From Fire by Water: My Journey to the Catholic Faith by Sohrab Ahmari, an Iranian-American writer for Commentary, Wall Street Journal, the New York Post and Catholic Herald, is a unique conversion story that — as Archbishop Charles Chaput noted in the forward — “will stay with the reader a long time.”
Becoming a Catholic “has brought tremendous order and metaphysical direction to my life,” says Ahmari, author of From Fire, by Water. “Life was harder before I had faith.” https://t.co/t3TYyLGssC
— Ignatius Press (@IgnatiusPress) January 24, 2019
A gifted writer, Ahmari describes in vivid and fascinating detail what it’s like to be an intelligent and precocious boy growing up in an eccentric, atheistic, affluent family in post-Islamic Revolution Iran. The early pages were highly illuminating.
“My native land smelled of dust mingled with stale rosewater. There was enjoyment in Iran and grandeur of a kind, to be sure. But when it wasn’t burning with ideological rage, it mainly offered mournful nostalgia. I desired something more,” Ahmari writes on the very first page.
The rest of the book chronicles his search for “something more.”

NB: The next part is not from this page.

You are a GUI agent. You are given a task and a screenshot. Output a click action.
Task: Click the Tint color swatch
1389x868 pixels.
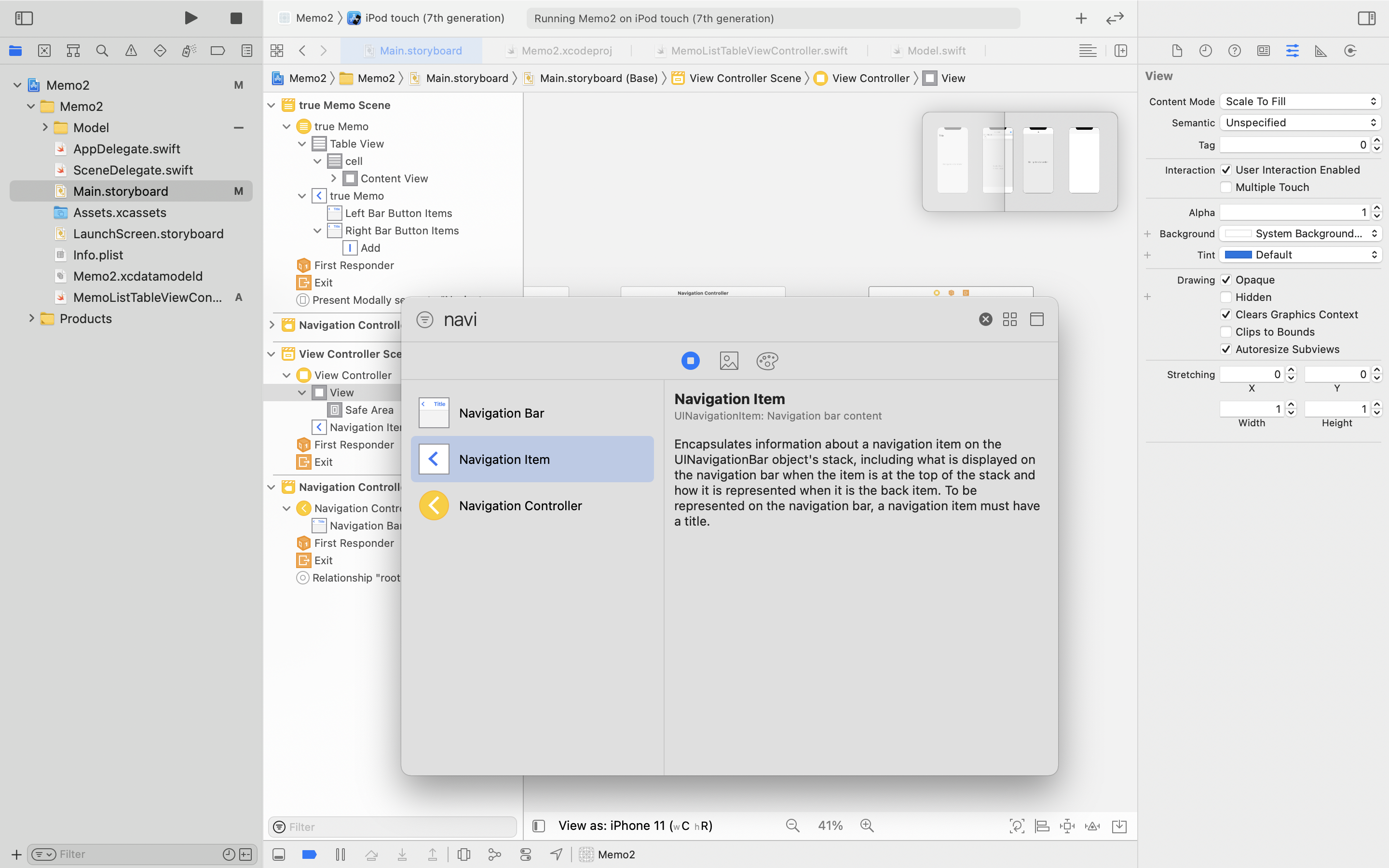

Weaned on black-market American movies, Ahmari, who was born in 1985, was already fluent in English when he moved to the United States with his mother in 1998. Although he maintained an irrepressible pro-American outlook in Iran (to the dismay of his anti-American teachers), he quickly soured on America when he landed in a trailer park in a tiny ski resort town in Utah and failed to fit in with either the sporty outdoor crowd or the clean-cut Mormons.
Ahmari, who became a committed atheist while still living in Iran, became fascinated with French existentialist writers and Goth culture by the time he was in high school, and gravitated toward “outcasts, nerds, misfits of various sorts.” Eventually, he moved on to the writings of nihilist philosopher Friedrich Nietzsche, who would warp his mind for the next several years of his life.
While he was in college, Ahmari went through a socialist phase and ended up in the Marxist Mecca of Seattle, where he was practically one degree of separation away from being an Antifa supporter.
His political shift from left to right happened fairly quickly — all it took was some real-world job experience at the progressive nonprofit Teach for America — but his conversion to the Catholic faith took a bit more time. Luckily, Ahmari had never completely closed the door to God and found himself being gently nudged toward Rome.
One day in New York City, following a particularly humiliating and soul-crushing week of drinking and debauchery, he walked into a Catholic church.
“It was the first time that I had visited a place of worship on my own accord, as an adult,” Ahmari writes. “The Sunday evening Mass was about to begin.”
The first thing I noticed on entering the vestibule was the serenity of the place, which struck me as almost impossible, miraculous even, amid the pandemonium of Midtown. As Catholic churches go, the inside wasn’t exactly impressive. Or anyway, I don’t remember being dazzled by the icons and altars.
I parked myself some-where in the back, and I would remain seated the whole time. When the parishioners stood up, I didn’t move. When they knelt, I stayed put. When they prayed, I kept silent. I was only peripherally aware of what the friar was up to at the altar. Even at that moment, with my deep spiritual longing, there was a part of me that scoffed at the sacred mysteries.
While a young guy with an acoustic guitar and a manbun led the parishioners in singing various hymns, the thought that crossed my mind was: You’re too smart for this. What if someone I knew spotted me? Then I would forever be counted among the ranks of these gullible saps. But all of a sudden, the singing and strumming dissolved into that all-encompassing serenity, and something extraordinary happened.
From that point on, Ahmari chronicles his gradual spiritual reawakening, coinciding with his entrance into conservative media — which started with his own blog writing about the Green Revolution in Iran, to the vaunted pages of the Wall Street Journal.
While working for the WSJ, Ahmari embedded with a Turkish refugee smuggling ring to write about the exploits of Middle Eastern refugees. This experience also propelled him in the direction of God.
There, in that shabby corner of working-class Istanbul, I discovered a portal to the lower depths of human misery. Ehsan’s house was a kind of charnel pit or Sheol, though the people in it were yet alive.
Back in London, Ahmari flirted for some time with evangelical Christianity. Then he walked into a Catholic church once again and experienced another Mass… and he never looked back.
In the book’s final chapter, Ahmari explains his embrace of the Catechism of the Catholic Church and his final conversion.
Ahmari recounts each phase of his journey from Iranian atheist to Marxist radical to freewheeling libertine and finally to conservative Catholic with great literary skill and brutal honesty — and for that reason, his memoir, From Fire by Water, is an engrossing and highly entertaining read.